The concealment artifact Elara was using—now as Elowyn—wasn’t some beginner’s charm. It was the kind of artifact that masked not only appearance but even the unique soulprint left behind in a person’s mana trail. To most, she was just another frost-aligned first-year.
Even to Vitaliara.
And that confirmed something else.
Elara hadn’t taken half-measures. She wasn’t just hiding her name. She was hiding her existence.
Which meant he wasn’t going to be the one to break that veil. Not even to her.
He rolled his shoulder slightly, shifting the cat’s weight just enough.
“Her name is Elowyn.”
Vitaliara didn’t move. Didn’t speak immediately.

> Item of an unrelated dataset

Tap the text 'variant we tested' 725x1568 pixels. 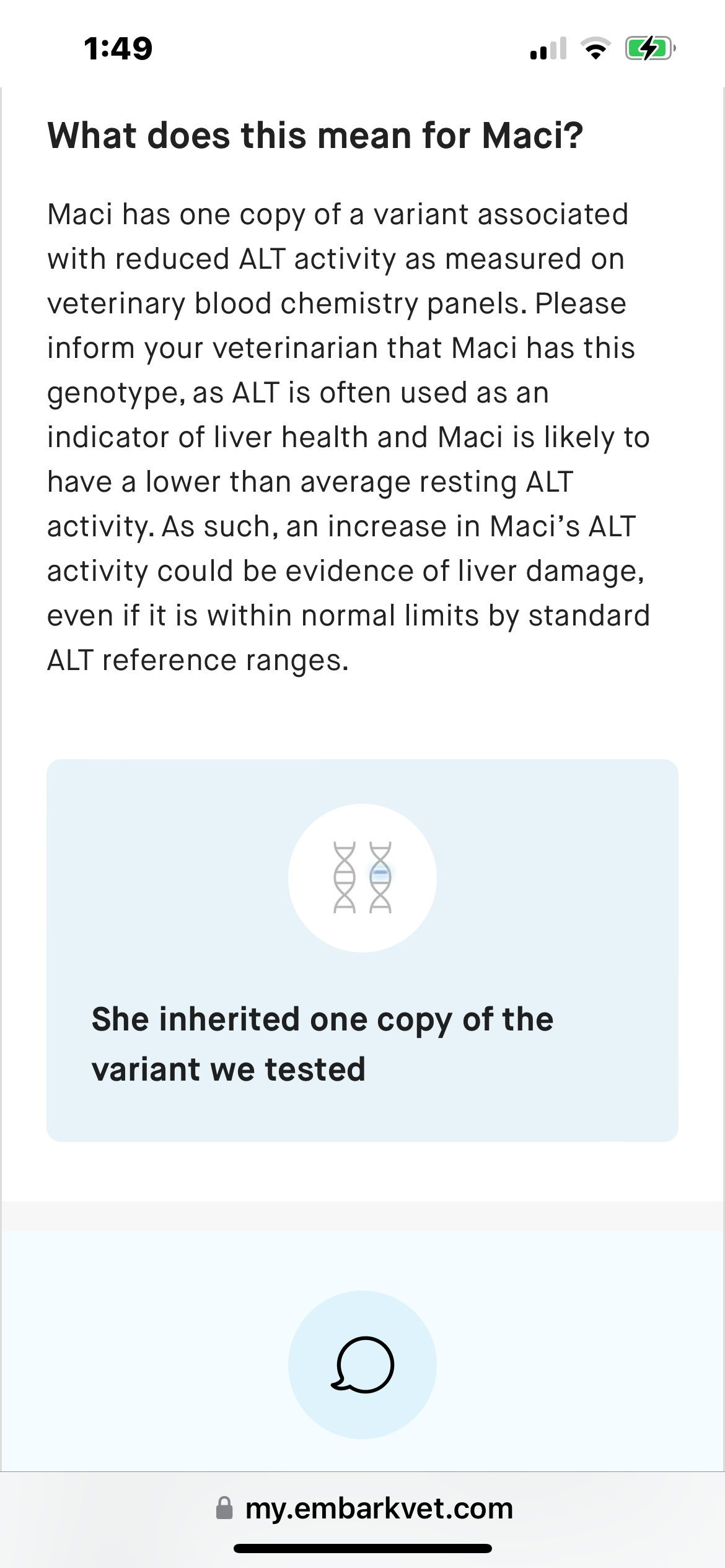pos(229,1069)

But he felt the subtle rise of her suspicion like a pressure behind his ear.
[Elowyn, huh.]
“Mm.”
[You’re lying.]
Lucavion Writing said:
Lucavion’s grin didn’t falter, not even as Vitaliara’s presence grew heavier on his shoulder—her paws digging in slightly, tail curling against his back with quiet irritation.
“You know I don’t lie,” he said smoothly, reaching up to lazily scratch behind her ear.
There was a long pause.
[…But something’s not the full truth, is it?]
He chuckled under his breath. “Heh… You know me well indeed.”
[So, what is her real name?]
“That,” Lucavion replied, letting the words draw out with just enough smugness to be maddening, “is for you to find out.”
Her eyes narrowed again, and she adjusted her stance, now staring directly at the side of his face as if gauging how hard she’d have to claw to get the answer out.
[Why not answer it?]
He tilted his head slightly, lips quirking as he met her gaze. “Why not? That would take the fun out of you.”
Her silence was practically scathing.
“And,” he added, voice dropping just a touch lower, “I’m sure you won’t take too long to figure it out either.”